NOT one, not two – but three major reports in the past two months have shown the chronic and harmful effects that alcohol is having on our society.
But despite this, it seems our Government has chosen to ignore all the evidence, and, following reports that tell us rape and crime are linked to over-consumption, as well as being detrimental to family life and health, has moved to cut the price of alcohol, which research shows is directly linked to an increase in consumption.
It was unfortunate that the Health Research Board’s report, Social Consequences of Harmful Use of Alcohol in Ireland, came in same week as widespread flooding and the Murphy report on child sex abuse by clerics.
It garnered little media attention, perhaps too because we no longer find it shocking that alcohol-related social problems, such as violence, public disturbance, poor work performance and family problems, are imposing such a serious burden on society.
Another sad indictment of our culture.
The HRB report found alcohol-related offences such as public disorder and assault rose by 30%, from 50,948 in 2003 to 66,406 in 2007. It told us drink-driving offences had increased by 74% between 2003 – 2007, from 11,421 to 19,864. And that men accounted for 90% of drink-driving offenders.

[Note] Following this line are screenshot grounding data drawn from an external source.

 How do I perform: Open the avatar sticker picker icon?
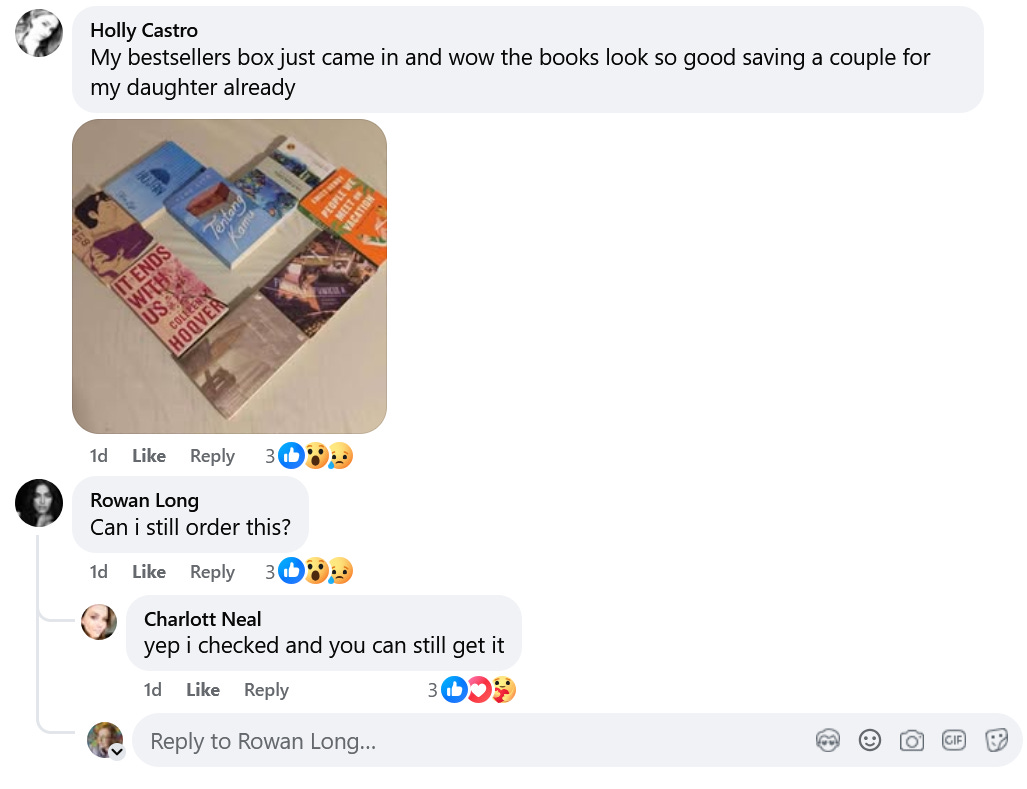click(828, 741)
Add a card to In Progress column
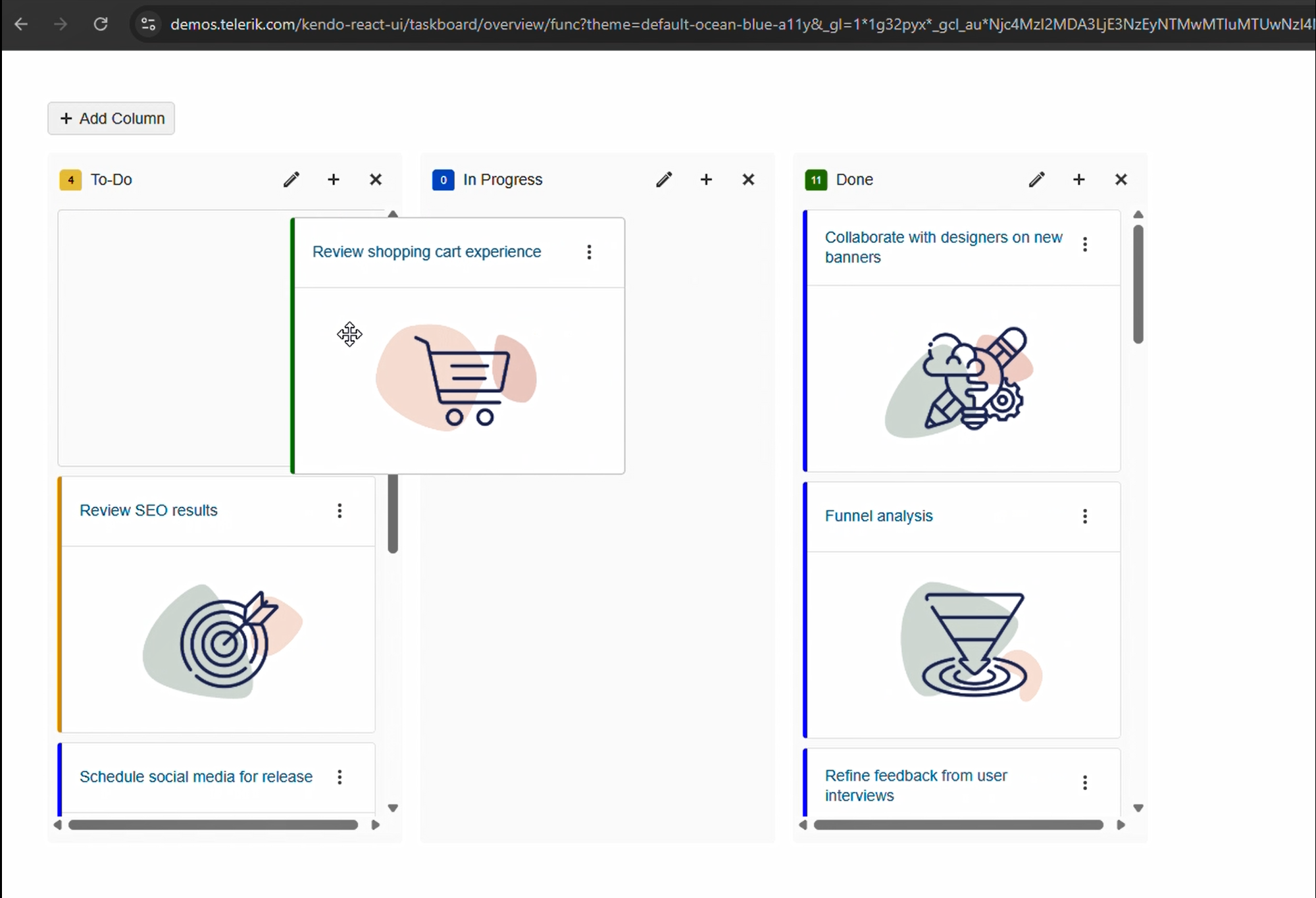Image resolution: width=1316 pixels, height=898 pixels. (706, 180)
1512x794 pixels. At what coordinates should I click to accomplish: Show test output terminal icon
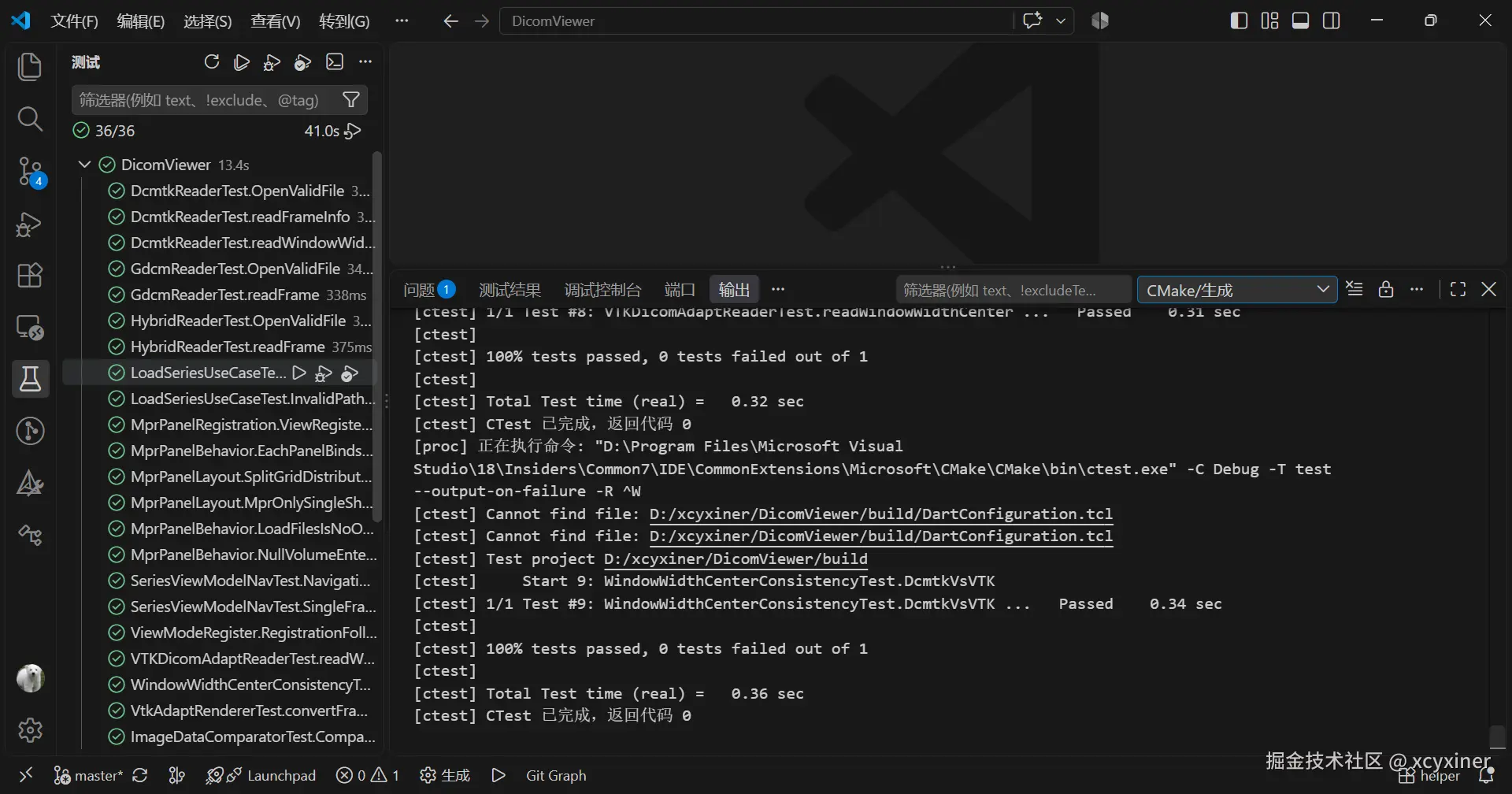click(x=335, y=62)
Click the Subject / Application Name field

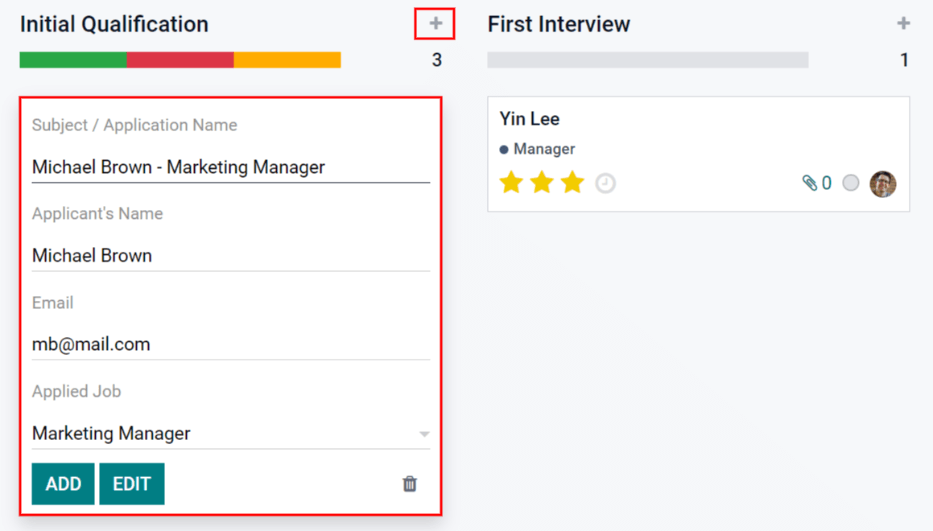click(230, 167)
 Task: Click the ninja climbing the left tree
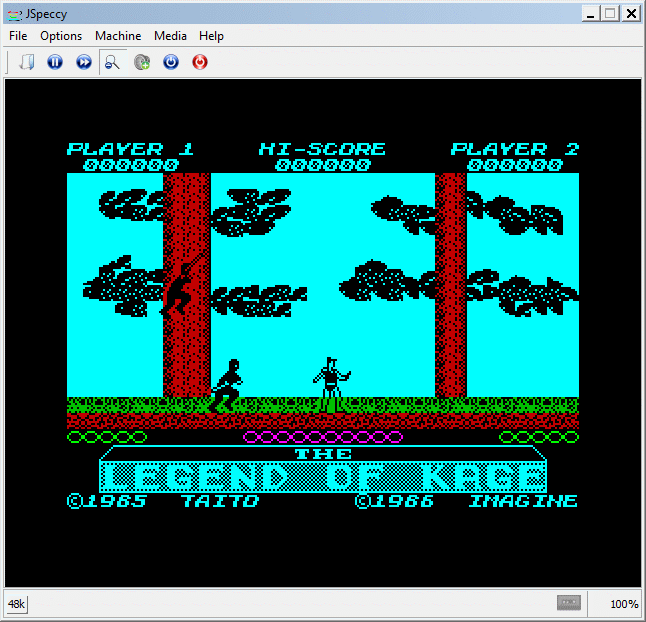coord(181,286)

Other alcohol-related offences such as drunkenness, public disorder and assault rose by 30%, from 50,948 in 2003 to 66,406 in 2007, the study found.
The typical offender was a young man aged 24 years or under. Half of all offences were committed at the weekend – and just under half of adult offences occurred between midnight and 4am, with a peak at 2am.
Another report a week later – the Slán report, a profile of drinking patterns and alcohol-related harm, barely got a mention in the media. It found over half of all drinkers reported a harmful pattern of drinking, a situation, it says, that requires attention.
It also highlights the importance of considering, in particular, the age and gender differences in drinking patterns. It states targeted approaches to reducing harm are required for younger adults and women in particular. And that the majority of drinkers who binge may not be aware that their drinking may be harming their health. This is particularly true of middle-aged and older drinkers, and the report says, their perceptions of “safe” drinking limits and the health risks of excessive consumption need to be explored and targeted.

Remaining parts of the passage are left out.